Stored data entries

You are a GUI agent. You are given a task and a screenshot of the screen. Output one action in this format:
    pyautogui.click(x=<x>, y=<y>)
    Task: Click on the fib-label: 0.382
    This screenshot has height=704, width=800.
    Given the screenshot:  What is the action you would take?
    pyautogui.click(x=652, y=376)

REQUIRED ACTION
Can you lay out every line of the items above as a JSON list of strings, one string per line, with blank lines left out?

EXERCISE ANSWER
[
  "You are a GUI agent. You are given a task and a screenshot of the screen. Output one action in this format:",
  "    pyautogui.click(x=<x>, y=<y>)",
  "    Task: Click on the fib-label: 0.382",
  "    This screenshot has height=704, width=800.",
  "    Given the screenshot:  What is the action you would take?",
  "    pyautogui.click(x=652, y=376)"
]